### Required task 1
Answer these questions about the standard deviation thread, one answer per line, marked like the questions:
(a) How many posts does AsSiMiLaTeD have?
(b) Which amp does thsmith list?
(c) In the error rate dataset, what does a 1 represent?

### Selected excerpt
=-=-=

Needs some Stats help - Standard Deviation

AsSiMiLaTeD
AsSiMiLaTeD Posts: 11,725
edited January 2009 in The Clubhouse
This isn't a school exercise, I'm in the real world here, needing help with something for work. It can be argued that I shouldn't be working on what I'm doing given my limited understanding, but we'll just skip that part.

What I really want to know is if you can really do standard deviation off data that's basically 1s and 0s, or yes/no. I don't really see how it could be possible, because isn't the whole point ot standard deviation to measure how far something is from center, or the mean? Well, if it's a 1 or 0 then I don't see how you can do that.

I know standard deviation is used alot with counting data, or variable data, but I'm not seeing how it can be sued with yes/no data.

If anyone can explain to me I'd appreciate it.
Post edited by AsSiMiLaTeD on

Comments

  • thsmith
    thsmith Posts: 6,082
    edited January 2009
    Would it not come down to how many times the 0s or 1s were suppose to be 0s and 1s but were not or were ?
    Speakers: SDA-1C (most all the goodies)
    Preamp: Joule Electra LA-150 MKII SE
    Amp: Wright WPA 50-50 EAT KT88s
    Analog: Marantz TT-15S1 MBS Glider SL| Wright WPP100C Amperex BB 6er5 and 7316 & WPM-100 SUT
    Digital: Mac mini 2.3GHz dual-core i5 8g RAM 1.5 TB HDD Music Server Amarra (memory play) - USB - W4S DAC 2
    Cables: Mits S3 IC and Spk cables| PS Audio PCs
  • AsSiMiLaTeD
    AsSiMiLaTeD Posts: 11,725
    edited January 2009
    Not really, let's say I have the following dataset, we'll call this error rate, the 1 represents an error, the 0 represents no error.

=-=-=

Part of a data file
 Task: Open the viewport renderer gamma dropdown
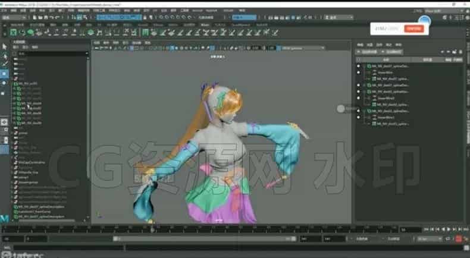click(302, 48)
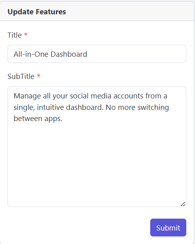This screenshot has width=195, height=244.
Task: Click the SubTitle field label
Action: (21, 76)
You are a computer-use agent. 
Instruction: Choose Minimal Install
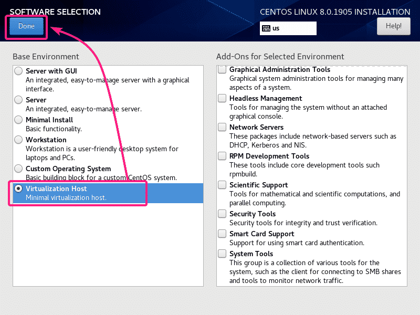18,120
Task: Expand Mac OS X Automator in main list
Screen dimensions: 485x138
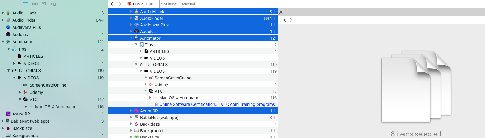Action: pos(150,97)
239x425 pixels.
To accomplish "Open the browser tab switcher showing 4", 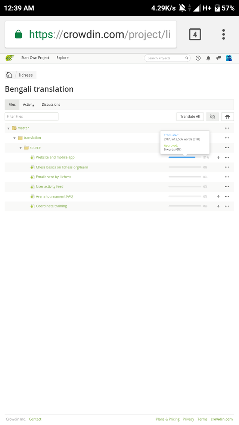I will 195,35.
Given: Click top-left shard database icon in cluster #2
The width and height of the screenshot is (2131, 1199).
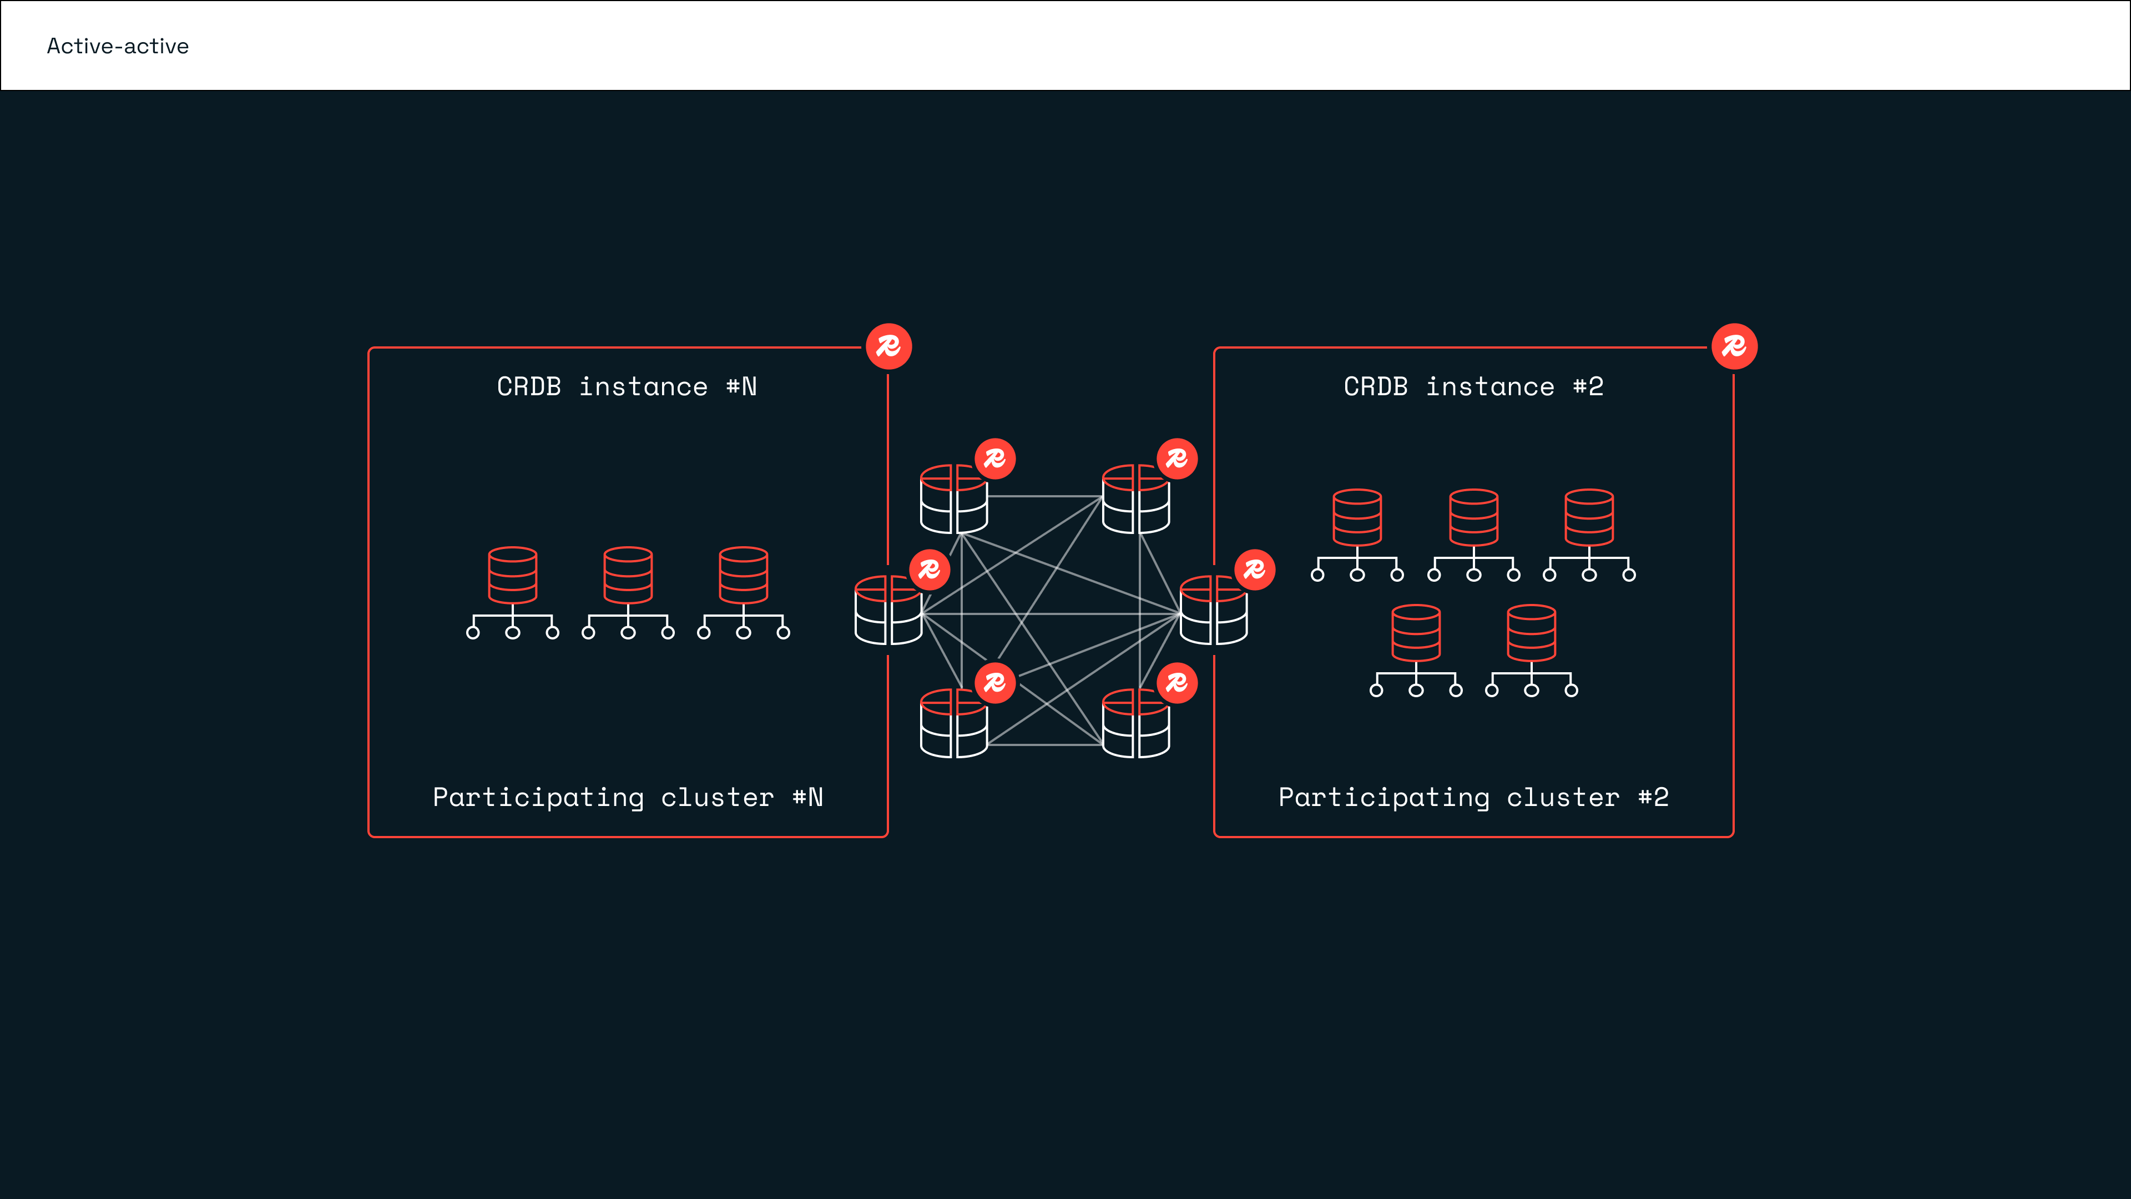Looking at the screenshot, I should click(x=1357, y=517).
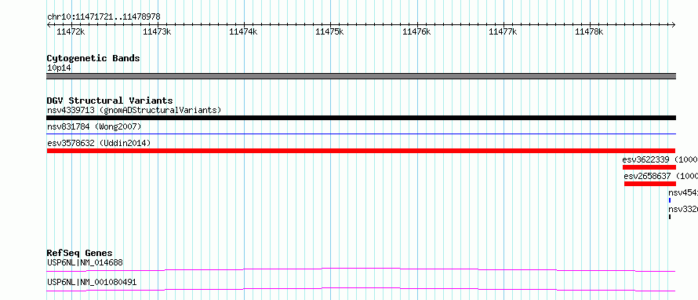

=-=-=

### Required task 2
Transcribe everything in the listing from the line containing "Given: Click top-left" down to the end of the listing, including both ends, and leave the pictures out.

### Full response 1
(a) 11,725
(b) Wright WPA 50-50 EAT KT88s
(c) An error

### Full response 2
Given: Click top-left shard database icon in cluster #2
The width and height of the screenshot is (2131, 1199).
Looking at the screenshot, I should click(x=1357, y=517).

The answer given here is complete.